EXERCISE GOAL:
The answer should be an exact repeat of the stretch of material below from the line containing "The image size" through the line containing "This screenshot has height=934, width=1514.".

RECORDS SHOWN:
--------------------
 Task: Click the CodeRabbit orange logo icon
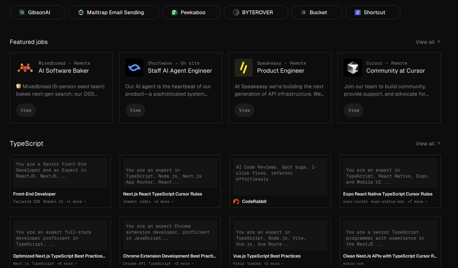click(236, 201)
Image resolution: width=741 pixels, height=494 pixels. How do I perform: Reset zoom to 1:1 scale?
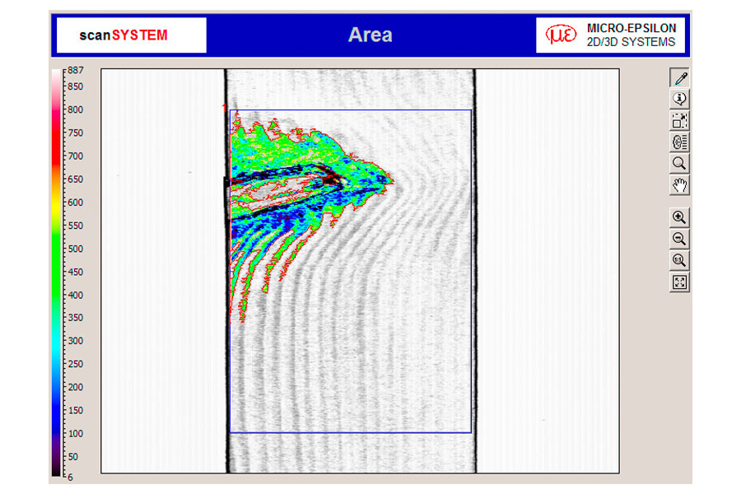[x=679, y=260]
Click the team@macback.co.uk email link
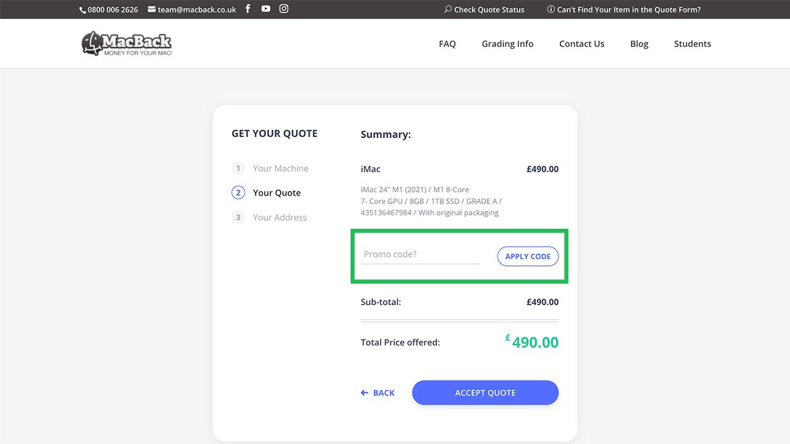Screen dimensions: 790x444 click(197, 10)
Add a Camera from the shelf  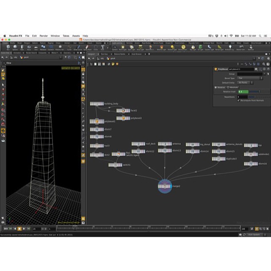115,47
--------------------
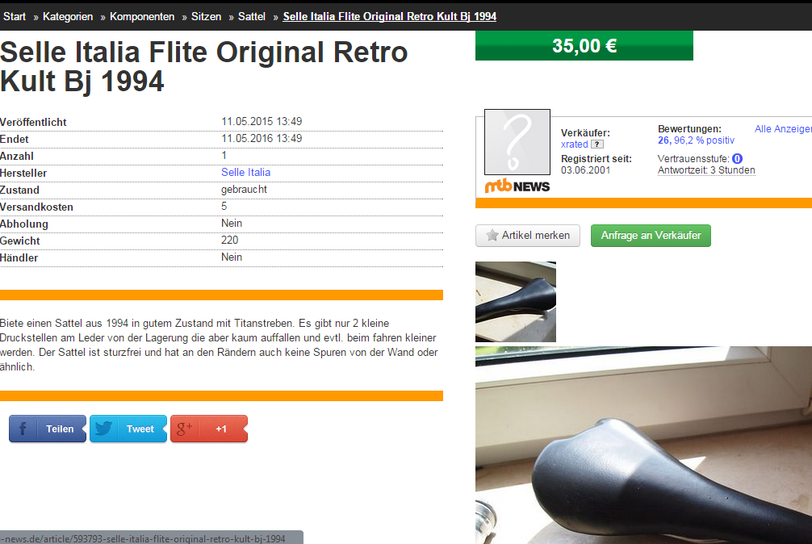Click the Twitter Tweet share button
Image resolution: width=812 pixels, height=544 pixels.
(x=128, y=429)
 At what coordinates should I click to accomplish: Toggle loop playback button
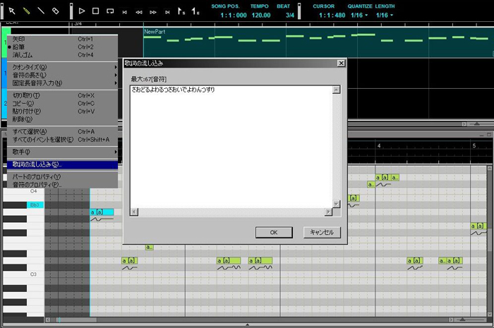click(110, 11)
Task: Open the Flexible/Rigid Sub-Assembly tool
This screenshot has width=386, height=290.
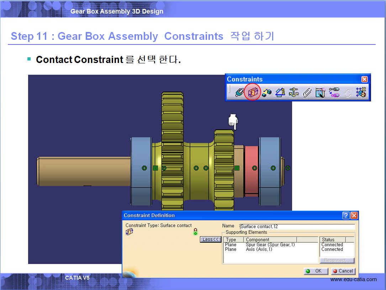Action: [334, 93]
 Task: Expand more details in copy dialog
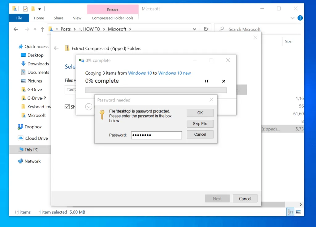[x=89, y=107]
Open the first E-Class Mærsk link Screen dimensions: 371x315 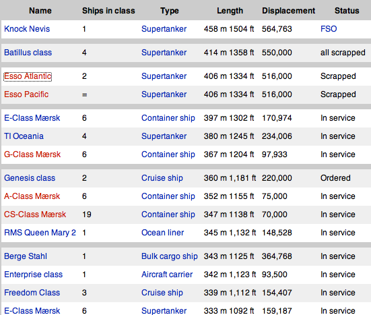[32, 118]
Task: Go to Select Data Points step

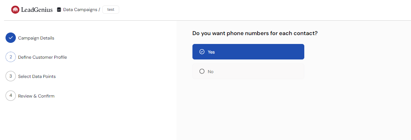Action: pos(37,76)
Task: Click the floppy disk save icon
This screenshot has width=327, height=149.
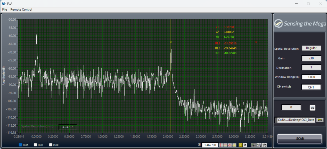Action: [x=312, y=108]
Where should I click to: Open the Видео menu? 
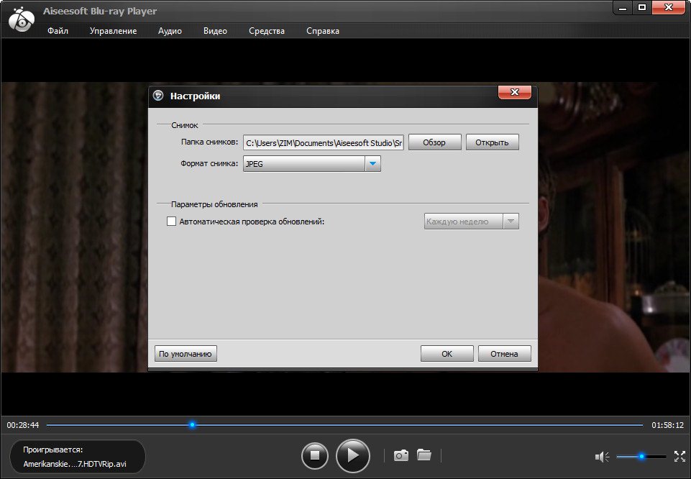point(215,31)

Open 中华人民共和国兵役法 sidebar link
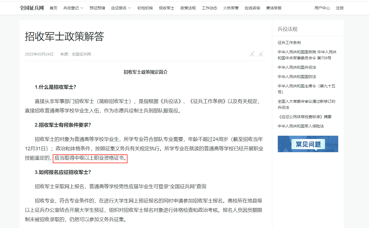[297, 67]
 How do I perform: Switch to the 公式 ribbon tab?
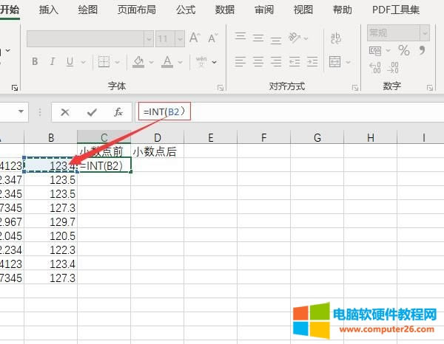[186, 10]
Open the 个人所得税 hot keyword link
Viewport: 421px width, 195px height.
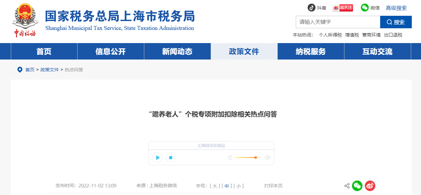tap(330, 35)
--------------------
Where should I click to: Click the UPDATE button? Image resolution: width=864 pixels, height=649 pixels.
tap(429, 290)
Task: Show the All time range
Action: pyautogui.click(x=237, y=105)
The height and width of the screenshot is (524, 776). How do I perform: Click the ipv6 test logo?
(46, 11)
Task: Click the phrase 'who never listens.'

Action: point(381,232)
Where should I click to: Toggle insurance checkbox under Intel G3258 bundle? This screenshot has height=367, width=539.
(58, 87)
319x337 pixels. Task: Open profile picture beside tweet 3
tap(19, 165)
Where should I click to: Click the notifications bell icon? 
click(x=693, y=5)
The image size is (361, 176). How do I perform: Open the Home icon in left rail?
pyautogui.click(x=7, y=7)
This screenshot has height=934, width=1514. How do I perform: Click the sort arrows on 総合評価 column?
--------------------
OUTPUT FOR THIS EXERCISE:
The image size is (361, 176). How do I perform: Open the Home icon in left rail?
pyautogui.click(x=7, y=7)
This screenshot has height=934, width=1514. How do I perform: Click the sort arrows on 総合評価 column?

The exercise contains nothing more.